European investors drawn to value ETFs as US bull run continues

Mar 22nd, 2017 | By | Category: Equities

The top-selling Europe-listed ETF in February, a value-focused smart beta fund tracking US stocks, suggests investors are seeking to capitalise on the continuing US bull-run while avoiding companies with stretched valuations.

European investors drawn to value ETFs as US bull run continues

The top-selling Europe-listed ETF in February was the iShares Edge MSCI USA Value Factor UCITS ETF, pulling in over $600m in net new assets.

The iShares Edge MSCI USA Value Factor UCITS ETF (LON: IUVL) gathered over $600 million in net new assets last month, accounting for 6.3% of overall European-domiciled ETF inflows.

The fund’s assets under management is approximately $890m, an impressive amount given it only launched in October last year. It costs 0.20% in annual fees and focuses on US companies that are undervalued, relative to their fundamentals. The underlying index tracks 148 companies, with 23% in technology, 14.3% in financials and 13.6% in healthcare – sectors that are cyclical and perform well in a positive market environment.

The US bull run started in 2009, shortly after former President Barack Obama stepped into office, with the SPDR S&P 500 ETF Trust (NYSE ARCA: SPY) rising around 200% over the past eight years.

However, some analysts are now worried that US valuations appear overstretched. The iShares MSCI USA UCITS ETF (LON: CSUS) has a price-to-earnings ratio of 21.0 and the iShares Core S&P 500 UCITS ETF (LON: CSPX) has a similar P/E ratio of 20.9. Reflecting its value-focused nature, IUVL has a P/E ratio of 14.2.

Performance-wise, IUVL has fallen short of the broader market since the New Year. It gained 1.9%, compared to CSUS and CSPX which have both returned 4.3% to 22 March.
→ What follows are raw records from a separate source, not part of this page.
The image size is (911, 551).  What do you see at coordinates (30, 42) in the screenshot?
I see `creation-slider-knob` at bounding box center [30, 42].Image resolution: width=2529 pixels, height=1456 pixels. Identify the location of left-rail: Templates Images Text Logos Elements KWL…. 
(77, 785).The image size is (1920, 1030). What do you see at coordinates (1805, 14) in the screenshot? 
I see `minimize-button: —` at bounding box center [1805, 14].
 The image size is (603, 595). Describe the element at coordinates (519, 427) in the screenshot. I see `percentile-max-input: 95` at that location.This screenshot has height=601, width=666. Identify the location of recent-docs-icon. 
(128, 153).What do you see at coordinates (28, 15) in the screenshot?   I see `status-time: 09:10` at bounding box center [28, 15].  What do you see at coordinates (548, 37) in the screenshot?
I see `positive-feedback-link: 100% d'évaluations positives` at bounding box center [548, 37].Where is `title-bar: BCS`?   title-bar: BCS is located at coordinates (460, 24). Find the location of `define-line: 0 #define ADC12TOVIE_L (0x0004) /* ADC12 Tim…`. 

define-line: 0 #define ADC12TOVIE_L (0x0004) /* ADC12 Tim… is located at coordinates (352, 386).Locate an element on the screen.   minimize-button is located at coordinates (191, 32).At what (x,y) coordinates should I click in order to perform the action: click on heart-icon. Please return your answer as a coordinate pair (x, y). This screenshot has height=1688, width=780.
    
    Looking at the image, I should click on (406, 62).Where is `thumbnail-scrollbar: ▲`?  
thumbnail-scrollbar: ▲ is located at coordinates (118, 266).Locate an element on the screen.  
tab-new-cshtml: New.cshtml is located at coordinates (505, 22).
Since launch, however, IUVL has edged ahead at 12.6% versus CSUS’s 10.6% and CSPX’s 10.7%.

BlackRock’s February ETP Landscape report explained that individual factor funds are likely to be highly cyclical, although they typically demonstrate positive returns over the long term.

“Since the US election, there has been a clear rotation from low volatility ETFs towards pro-cyclical factor exposures that tend to outperform in strong macro environments,” the report said.

Value factor ETFs have soaked up $2.1bn since the election on 8 November, compared to just $0.1bn in momentum funds. Defensive-focused, low volatility ETFs in Europe saw outflows of $1bn in the same timeframe.

There are several value ETFs available to investors apart from IUVL. The nearest competitor in terms of assets and fees is the $535m UBS MSCI USA Value UCITS ETF (LON: UC07) which costs 0.20%. The fund launched in 2012 and is only available in a GBP-listed share class after the USD ticker was delisted.

Another popular choice is the Ossiam Shiller Barclays Cape US Sector Value TR USD UCITS ETF (LON: UCAP) which boasts assets of $759m and one-year returns of 23%. UCAP uses the Cyclically Adjusted Price-to-Earnings (CAPE) ratio to time a sector-rotation strategy, seeking to identify and favour undervalued sectors and avoid those that are overvalued. The catch is the higher price tag of 0.65%.

The recent boost in overall equity ETF inflows will have certainly helped to push iShares’ IUVL, along with other value funds, to the top spot in February.

Lipper data found that equity ETFs saw their fifth consecutive month of the highest net inflows in the industry, gaining €6.1bn.

Net inflows and positive market impacts, said Lipper, pushed overall assets in the European ETF industry to €550.3bn at the end of February, up from €524bn the previous month.